Anstieg regenerativer Energieeinspeisung, Bayernwerk verlegt neue 20-kV-Mittelspannungskabel

Pressebild: Bayernwerk AG

Anstieg regenerativer Energieeinspeisung im Raum Stamsried-Pösing

(WK-intern) – Im Bereich des Markts Stamsried und der Gemeinde Pösing im Landkreis Cham ist die Einspeisung aus Erneuerbaren Energien angestiegen, die Zahl der Betreiber von Anlagen zur Erzeugung regenerativer Energie hat zugenommen.

Das Bayernwerk baut deshalb sein Netz in diesem Gebiet aus und verlegt zwei neue Erdkabel von seinem Umspannwerk in Roding in Richtung Stamsried, Pösing und Fronau.

Anfang Juli wurde bereits mit den Bauarbeiten begonnen, nun ließ sich Edmund Roider, Erster Bürgermeister der Gemeinde Pösing, den Fortschritt und den weiteren Ablauf vom Leiter der Netzdienste des Bayernwerks in der Oberpfalz, Peter Ketterl, und dem Projektverantwortlichen Harald Eigenstetter im Beisein von Kommunalbetreuer Johann Seebauer erklären.
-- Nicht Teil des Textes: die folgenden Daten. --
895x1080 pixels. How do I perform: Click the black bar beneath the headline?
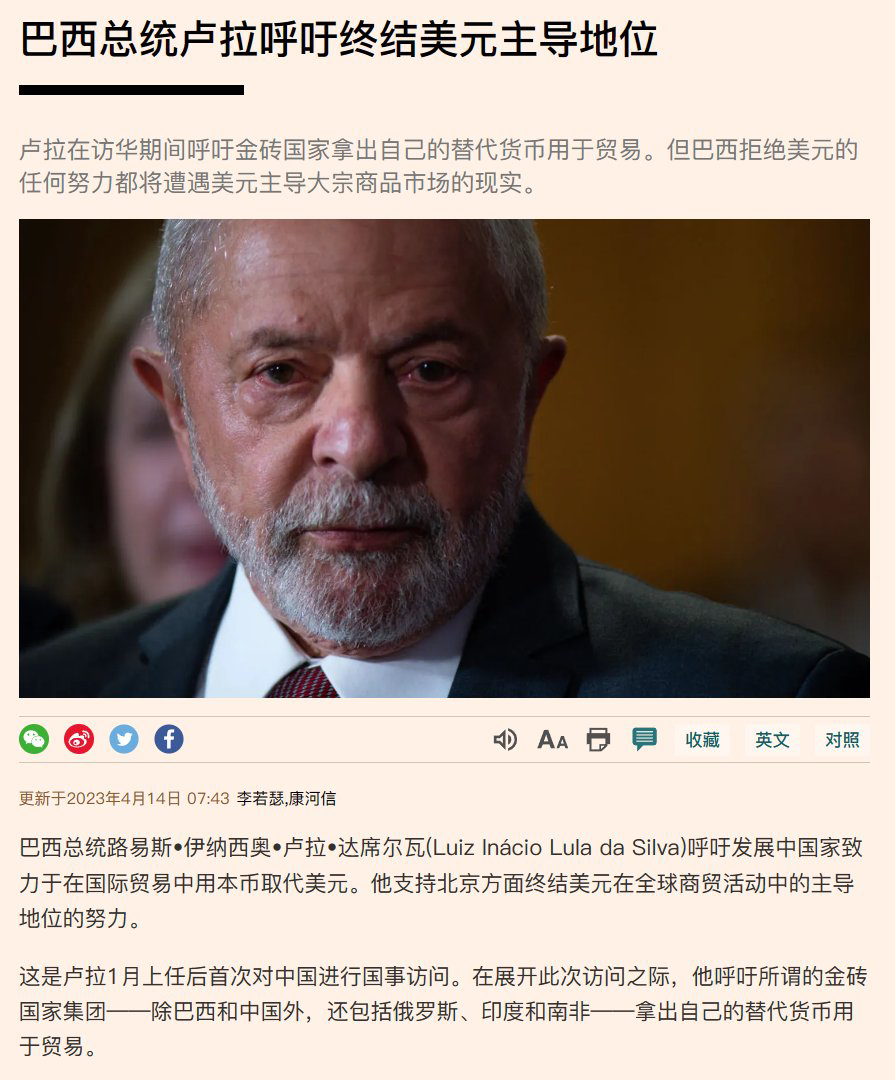132,90
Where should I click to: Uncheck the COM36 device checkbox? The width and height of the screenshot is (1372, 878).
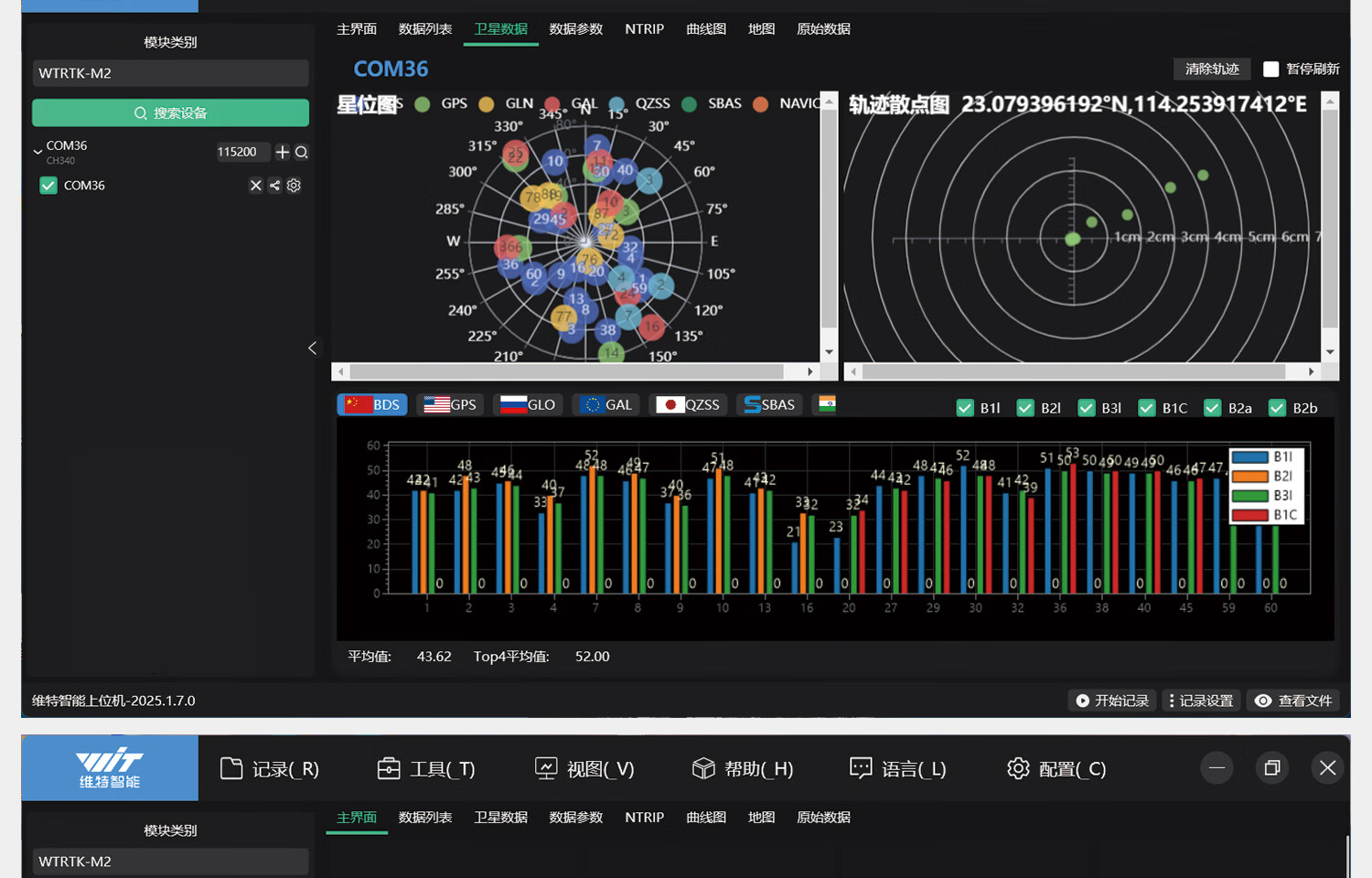click(x=48, y=186)
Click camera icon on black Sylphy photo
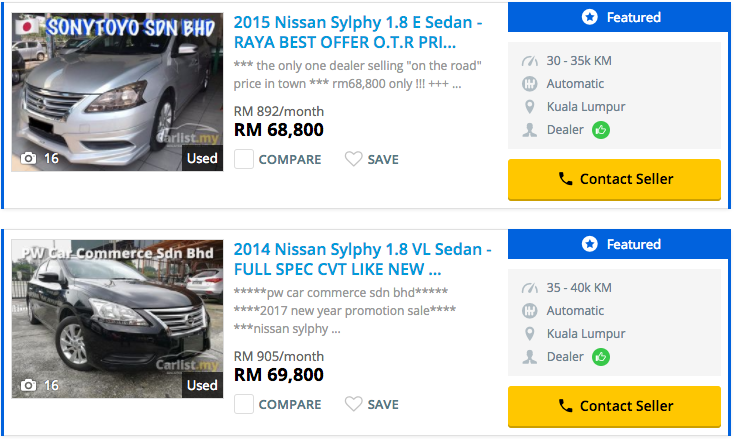Viewport: 735px width, 439px height. point(28,385)

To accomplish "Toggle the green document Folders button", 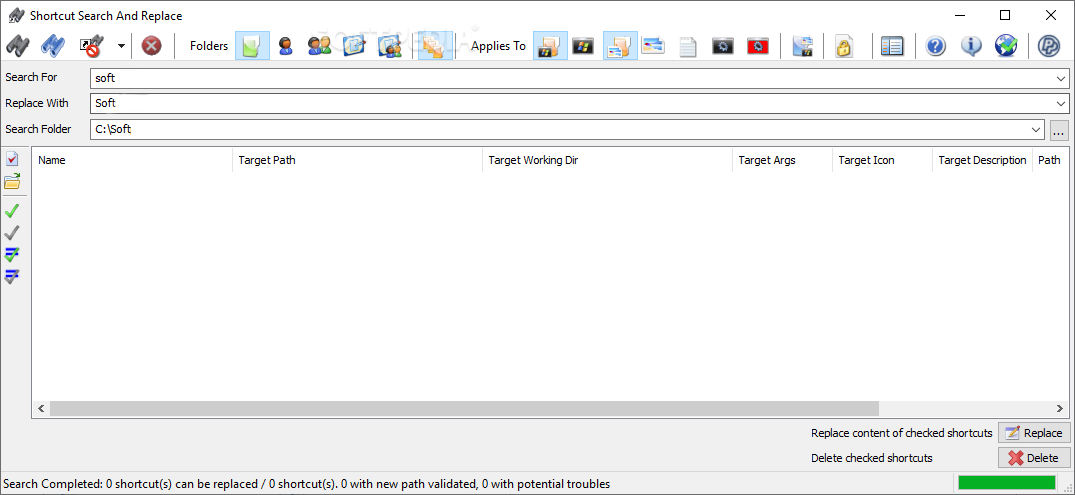I will pos(252,46).
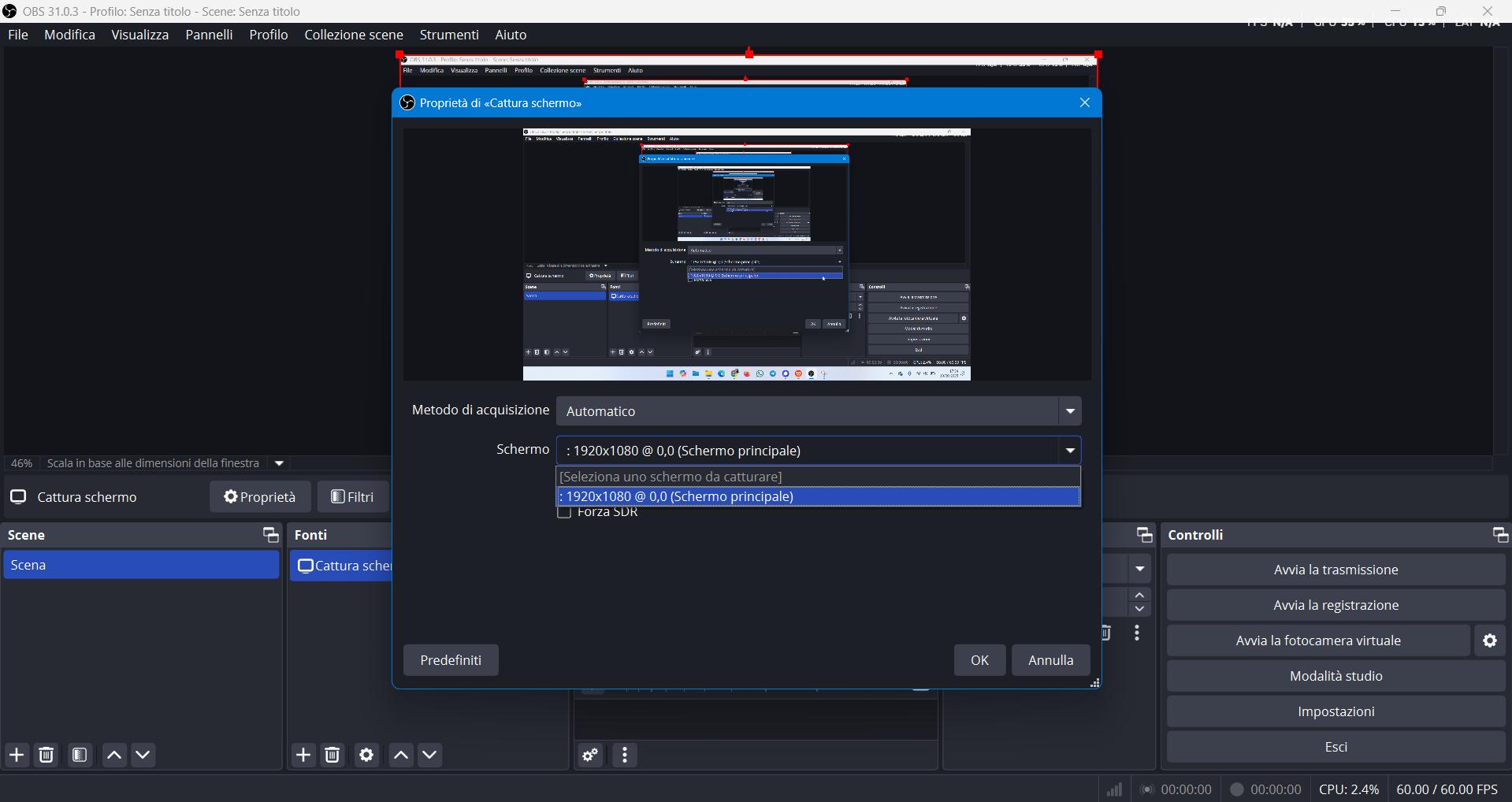
Task: Move the selected scene down
Action: 143,755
„Da die neuen Anlagen viel Erneuerbare Energie produzieren, müssen wir die Infrastruktur schaffen, diese Energie ins Netz aufzunehmen und zum Umspannwerk zu transportieren“, erläuterte Peter Ketterl. Dafür würden zwei neue 20-kV-Mittelspannungsleitungen zum Umspannwerk Roding gebaut. „Beide Leitungen werden unter der Erde verlegt. Die eine führt über 5,5 Kilometer nach Hitzelsberg, die andere über 5,6 Kilometer nach Freundelsdorf. Aufgrund der erwarteten Strommenge werden beide Leitungen mit einem Querschnitt von 240 mm² ausgeführt“, erklärte Harald Eigenstetter. Außerdem könne im Zuge der Baumaßnahme auch ein Stück Freileitung und zwei Masten abgebaut werden, so Harald Eigenstetter weiter.

Durch die gleichzeitige Mitverlegung von Leerrohren für DSL und Leitungen für die Straßenbeleuchtung können in Pösing Synergien bei den Bauarbeiten des Bayernwerks genutzt werden. „Dadurch können wir vermeiden, die Straße ein weiteres Mal aufreißen zu müssen. Das ist zum Nutzen der Bürgerinnen und Bürger“, lobte Edmund Roider, Erster Bürgermeister der Gemeinde Pösing, die Baumaßnahme.

Mit dem Abschluss der Arbeiten wird Ende September gerechnet. In der Zwischenzeit kann es im Raum Pösing vereinzelt zur Beeinträchtigung des Straßenverkehrs kommen. Insgesamt wendet das Bayernwerk für die Baumaßnahme rund 650.000 Euro auf.

Über Bayernwerk AG:

Die Bayernwerk AG bietet rund fünf Millionen Menschen in Bayern eine sichere Energieversorgung. Der Verteilnetzbetreiber forscht, entwickelt und arbeitet an Energielösungen von morgen. Für die Gestaltung der Energiezukunft in Bayern zeichnet sich das Energieunternehmen vielfach verantwortlich. Dazu zählt die Integration regenerativer Erzeugungsanlagen in das Verteilnetz, die Entwicklung intelligenter Netzkomponenten, die Energiepartnerschaft zu Bayerns Kommunen mit vielfältigen Energiedienstleistungen sowie kundenbezogene moderne Energiekonzepte des Tochterunternehmens Bayernwerk Natur. Mit einem Stromnetz von rund 153.000 Kilometern Länge und einem etwa 5.700 Kilometer langen Erdgasnetz ist das Unternehmen der größte regionale Netzbetreiber in Bayern. Zudem betreibt das Bayernwerk ein Straßenbeleuchtungsnetz mit einer Länge

von 34.500 Kilometern. Das Netzgebiet erstreckt sich über Unter- und Oberfranken, die Oberpfalz sowie Nieder- und Oberbayern. In sein Netz hat das Bayernwerk rund 260.000 regenerative Erzeugungsanlagen angeschlossen und verteilt so zu mehr als 60 Prozent ausschließlich regenerative Energie. Sitz des Unternehmens ist Regensburg. Das Bayernwerk ist eine 100-prozentige E.ON-Tochter.